Thursday, September 19, 2013

Dirtface reaps what she sews (??), and Henry levels up hard


That girl from previous entry got all jazzed about the idea of a potion of double size dick (currently possessed by the now level four wizard Mop of the Hot Rock), and made this for us.

In the meantime -

Thomson: "OMG WHAT HAPPENED DID THE LIZARD PEOPLE DISCOVER THAT WE'D BURNT SOME OF THEM TO CRISPS DID THE SKELETON ARMY CRASH THROUGH THE WALLS HAS ALL FLESH BECOME ONE FLESH DID UNDEAD DEB SEEK VENGEANCE UPON US HAS THE DUKE OF AMALGAMATION MADE HIS PLAY HAS THE KING IN GREEN DOOMED US WITH HIS SORCERY HAVE THE FROG PEOPLE BEEN GIVEN "THE DARK KISS" BY FRANCIS GNASH IS VISTULA OHN ALSO A WITCH SISTER IN DISGUISE AHHHHH"

Henry: "We got stoned with some lizard people, bluffed our way into some sweet new lizard crystal breastplates and had the archbishop Aagisss perform the RIte of Tiamat and foretell ~100 attack rolls against the angry wind god who roosts in the chambers of Izorides not far from the lizard domain."

Thomson: "oh my god i love you guys"

 Henry is becoming an extremely savvy player.

"So the giant lizardman lounging by the fire is accompanied by five carrion crawlers.  Their tentacles probe the air in your direction."

"Hail lizardman! What is your name? How much are you selling those carrion crawlers for?"

"My name is Ttiist and uhh well I raised them myself from grub and trained them with the meat of the living to do my bidding . . . so . . . maybe 800."

"Oh that's out of my price range."

After Shayne got the lizardman guards stoned with some elf weed he found in some dungeon maybe a year ago, they learn that one of the lizardman camp's primary defenses are their hooded basilisks.

"How many do you have? How much are you selling the basilisks for?"

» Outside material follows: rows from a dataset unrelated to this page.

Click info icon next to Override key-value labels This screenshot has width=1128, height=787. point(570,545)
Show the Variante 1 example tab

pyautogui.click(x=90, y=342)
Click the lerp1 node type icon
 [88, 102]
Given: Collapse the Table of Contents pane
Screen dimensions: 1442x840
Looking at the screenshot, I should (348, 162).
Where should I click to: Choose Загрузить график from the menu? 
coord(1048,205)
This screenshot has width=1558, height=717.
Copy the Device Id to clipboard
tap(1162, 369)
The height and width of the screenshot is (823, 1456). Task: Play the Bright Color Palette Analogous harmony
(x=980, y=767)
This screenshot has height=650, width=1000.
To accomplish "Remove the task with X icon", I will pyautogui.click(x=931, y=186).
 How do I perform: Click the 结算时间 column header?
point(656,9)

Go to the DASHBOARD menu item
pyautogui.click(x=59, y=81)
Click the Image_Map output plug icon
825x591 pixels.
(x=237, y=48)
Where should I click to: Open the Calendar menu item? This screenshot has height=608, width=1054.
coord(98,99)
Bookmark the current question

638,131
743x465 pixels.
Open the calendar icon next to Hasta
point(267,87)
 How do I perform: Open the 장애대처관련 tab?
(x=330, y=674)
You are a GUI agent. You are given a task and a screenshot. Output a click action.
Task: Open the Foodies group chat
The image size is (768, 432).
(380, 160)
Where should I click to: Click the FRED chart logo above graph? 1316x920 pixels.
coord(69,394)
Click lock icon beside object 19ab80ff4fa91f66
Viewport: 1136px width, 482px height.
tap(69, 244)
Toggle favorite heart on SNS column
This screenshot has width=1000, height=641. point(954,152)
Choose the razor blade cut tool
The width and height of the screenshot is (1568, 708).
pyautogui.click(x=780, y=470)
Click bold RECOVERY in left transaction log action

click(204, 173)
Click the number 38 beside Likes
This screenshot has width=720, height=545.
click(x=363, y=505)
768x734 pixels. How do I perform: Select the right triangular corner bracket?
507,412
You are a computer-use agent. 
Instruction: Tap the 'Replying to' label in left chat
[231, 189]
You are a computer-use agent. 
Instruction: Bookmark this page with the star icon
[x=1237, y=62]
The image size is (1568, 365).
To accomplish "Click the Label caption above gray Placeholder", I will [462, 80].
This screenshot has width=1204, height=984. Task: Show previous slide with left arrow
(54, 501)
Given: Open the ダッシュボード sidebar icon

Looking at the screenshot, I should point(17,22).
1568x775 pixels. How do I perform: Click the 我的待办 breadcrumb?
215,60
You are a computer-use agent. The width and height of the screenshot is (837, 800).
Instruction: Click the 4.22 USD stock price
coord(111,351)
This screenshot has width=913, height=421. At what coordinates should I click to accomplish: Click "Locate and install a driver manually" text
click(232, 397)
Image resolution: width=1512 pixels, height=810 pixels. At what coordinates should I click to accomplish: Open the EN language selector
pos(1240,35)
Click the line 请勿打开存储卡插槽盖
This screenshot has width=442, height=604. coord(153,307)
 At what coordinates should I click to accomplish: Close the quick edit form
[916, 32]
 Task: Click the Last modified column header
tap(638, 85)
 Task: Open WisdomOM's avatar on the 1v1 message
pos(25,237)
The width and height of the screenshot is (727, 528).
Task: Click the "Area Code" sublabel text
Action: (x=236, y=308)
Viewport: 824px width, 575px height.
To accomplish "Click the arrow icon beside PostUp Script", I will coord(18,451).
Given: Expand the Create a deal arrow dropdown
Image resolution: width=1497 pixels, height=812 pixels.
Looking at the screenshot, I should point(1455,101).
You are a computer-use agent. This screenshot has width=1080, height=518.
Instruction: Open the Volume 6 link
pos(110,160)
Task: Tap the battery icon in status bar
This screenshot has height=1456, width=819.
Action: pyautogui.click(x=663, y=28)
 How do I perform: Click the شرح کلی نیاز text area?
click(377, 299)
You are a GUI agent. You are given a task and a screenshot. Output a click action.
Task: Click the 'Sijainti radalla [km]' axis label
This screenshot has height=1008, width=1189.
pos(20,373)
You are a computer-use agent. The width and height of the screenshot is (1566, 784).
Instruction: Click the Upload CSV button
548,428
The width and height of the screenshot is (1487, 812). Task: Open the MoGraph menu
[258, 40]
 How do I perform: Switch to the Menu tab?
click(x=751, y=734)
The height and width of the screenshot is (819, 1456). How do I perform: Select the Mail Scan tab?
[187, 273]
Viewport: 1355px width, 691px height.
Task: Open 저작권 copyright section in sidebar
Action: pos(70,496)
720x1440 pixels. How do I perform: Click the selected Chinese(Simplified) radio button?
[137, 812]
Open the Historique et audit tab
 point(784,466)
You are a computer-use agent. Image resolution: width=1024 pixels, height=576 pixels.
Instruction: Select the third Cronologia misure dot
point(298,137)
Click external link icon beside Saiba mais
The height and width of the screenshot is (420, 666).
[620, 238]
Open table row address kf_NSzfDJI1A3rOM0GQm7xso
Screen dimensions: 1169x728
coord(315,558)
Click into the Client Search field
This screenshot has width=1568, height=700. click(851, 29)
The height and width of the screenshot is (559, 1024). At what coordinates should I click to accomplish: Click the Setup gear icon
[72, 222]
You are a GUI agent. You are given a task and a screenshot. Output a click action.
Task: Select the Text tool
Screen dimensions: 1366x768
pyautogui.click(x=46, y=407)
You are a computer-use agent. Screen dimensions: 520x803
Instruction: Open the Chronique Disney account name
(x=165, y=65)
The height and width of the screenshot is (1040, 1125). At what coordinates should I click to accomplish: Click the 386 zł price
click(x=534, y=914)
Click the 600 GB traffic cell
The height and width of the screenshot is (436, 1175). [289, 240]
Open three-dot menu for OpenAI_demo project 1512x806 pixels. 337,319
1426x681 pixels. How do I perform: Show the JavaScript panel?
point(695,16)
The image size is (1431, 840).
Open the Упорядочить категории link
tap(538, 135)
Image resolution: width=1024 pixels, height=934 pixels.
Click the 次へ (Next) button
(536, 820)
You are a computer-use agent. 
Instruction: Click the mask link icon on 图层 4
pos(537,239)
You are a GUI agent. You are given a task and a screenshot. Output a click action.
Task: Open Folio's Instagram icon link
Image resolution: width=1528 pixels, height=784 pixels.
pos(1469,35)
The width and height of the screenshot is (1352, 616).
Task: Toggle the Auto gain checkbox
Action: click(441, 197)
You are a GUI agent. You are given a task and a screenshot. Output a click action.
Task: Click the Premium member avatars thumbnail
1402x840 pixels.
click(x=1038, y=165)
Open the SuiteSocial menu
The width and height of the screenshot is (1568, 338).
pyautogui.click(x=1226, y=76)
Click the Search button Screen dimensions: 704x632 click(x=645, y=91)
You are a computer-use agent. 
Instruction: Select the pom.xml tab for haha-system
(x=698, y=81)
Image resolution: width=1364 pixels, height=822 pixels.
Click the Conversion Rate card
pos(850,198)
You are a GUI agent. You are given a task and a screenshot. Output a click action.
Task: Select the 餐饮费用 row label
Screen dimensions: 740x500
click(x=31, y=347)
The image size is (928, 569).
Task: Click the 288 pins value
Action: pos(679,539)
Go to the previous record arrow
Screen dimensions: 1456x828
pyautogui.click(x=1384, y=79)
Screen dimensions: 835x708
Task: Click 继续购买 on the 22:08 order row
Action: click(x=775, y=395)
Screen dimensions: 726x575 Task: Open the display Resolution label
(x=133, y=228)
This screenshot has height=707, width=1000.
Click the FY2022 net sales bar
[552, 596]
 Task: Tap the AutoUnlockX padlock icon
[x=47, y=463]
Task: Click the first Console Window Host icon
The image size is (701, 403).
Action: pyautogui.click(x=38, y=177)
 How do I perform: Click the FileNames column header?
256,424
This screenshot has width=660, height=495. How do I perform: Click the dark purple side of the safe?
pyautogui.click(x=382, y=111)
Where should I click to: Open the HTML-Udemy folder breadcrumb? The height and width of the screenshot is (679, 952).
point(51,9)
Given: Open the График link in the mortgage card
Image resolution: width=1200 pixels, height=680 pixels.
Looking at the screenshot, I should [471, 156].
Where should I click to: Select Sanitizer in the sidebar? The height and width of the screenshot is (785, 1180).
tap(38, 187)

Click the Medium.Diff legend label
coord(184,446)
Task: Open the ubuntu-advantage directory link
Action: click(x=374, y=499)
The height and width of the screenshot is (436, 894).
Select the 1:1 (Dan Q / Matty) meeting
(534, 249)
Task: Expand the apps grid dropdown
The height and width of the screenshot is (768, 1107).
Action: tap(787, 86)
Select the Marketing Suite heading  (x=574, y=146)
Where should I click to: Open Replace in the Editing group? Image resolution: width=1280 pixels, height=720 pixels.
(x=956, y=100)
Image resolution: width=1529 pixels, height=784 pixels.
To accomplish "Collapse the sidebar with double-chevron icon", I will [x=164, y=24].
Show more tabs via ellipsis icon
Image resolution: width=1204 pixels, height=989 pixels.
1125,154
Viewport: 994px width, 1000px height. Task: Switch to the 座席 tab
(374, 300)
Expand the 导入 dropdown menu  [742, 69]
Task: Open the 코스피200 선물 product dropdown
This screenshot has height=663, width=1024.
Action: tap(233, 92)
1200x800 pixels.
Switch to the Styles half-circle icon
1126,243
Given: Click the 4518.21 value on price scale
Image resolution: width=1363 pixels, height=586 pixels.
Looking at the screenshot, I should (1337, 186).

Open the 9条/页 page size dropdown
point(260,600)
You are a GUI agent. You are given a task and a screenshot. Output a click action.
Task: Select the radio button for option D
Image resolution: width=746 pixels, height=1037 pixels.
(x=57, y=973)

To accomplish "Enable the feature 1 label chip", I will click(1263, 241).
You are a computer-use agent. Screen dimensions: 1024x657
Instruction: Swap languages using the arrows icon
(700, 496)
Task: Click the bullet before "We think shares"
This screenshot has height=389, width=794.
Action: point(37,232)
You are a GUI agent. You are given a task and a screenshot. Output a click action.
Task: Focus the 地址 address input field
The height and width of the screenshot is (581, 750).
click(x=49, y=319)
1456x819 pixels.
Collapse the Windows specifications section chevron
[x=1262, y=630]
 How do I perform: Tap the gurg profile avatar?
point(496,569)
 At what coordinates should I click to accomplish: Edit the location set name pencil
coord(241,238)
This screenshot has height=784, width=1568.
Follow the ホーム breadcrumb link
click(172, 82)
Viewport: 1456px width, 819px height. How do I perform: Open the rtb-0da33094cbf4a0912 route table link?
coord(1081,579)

"Only the three, and they belong to Aagiss, so I don't know, but probably priceless."

Then he met the heavily bejeweled and generally annoyed Bishop Zegis in the bottom chamber of the giant ram statue, who preferred to be pruning the magnificent jeweled armors rather than talking to thick-tongued surface interlopers.

"What beautiful armor you have! How are they made? What would you part with them for?"

Mop: "Can we PLEASE kill something?" (Pokes at her phone)

A couple good bluff rolls later, and after trading two potions of insanity and the shining eye of a long-dead priest to Tsathoggua, who was transformed into a malicious slime, but whose jeweled eye still remained amid the slop, Dirtface and Johann the Jotund have two crystal breastplates, and continue to gaze longingly at the forces and monsters of the lizardmen of great Sereth.  I don't think they've engaged in combat for two sessions now.  I hope Velrathi, the Eight Thousand Seven Hundred Thirty Fifth God of the Winds skewers them with his cruelly hooked beak.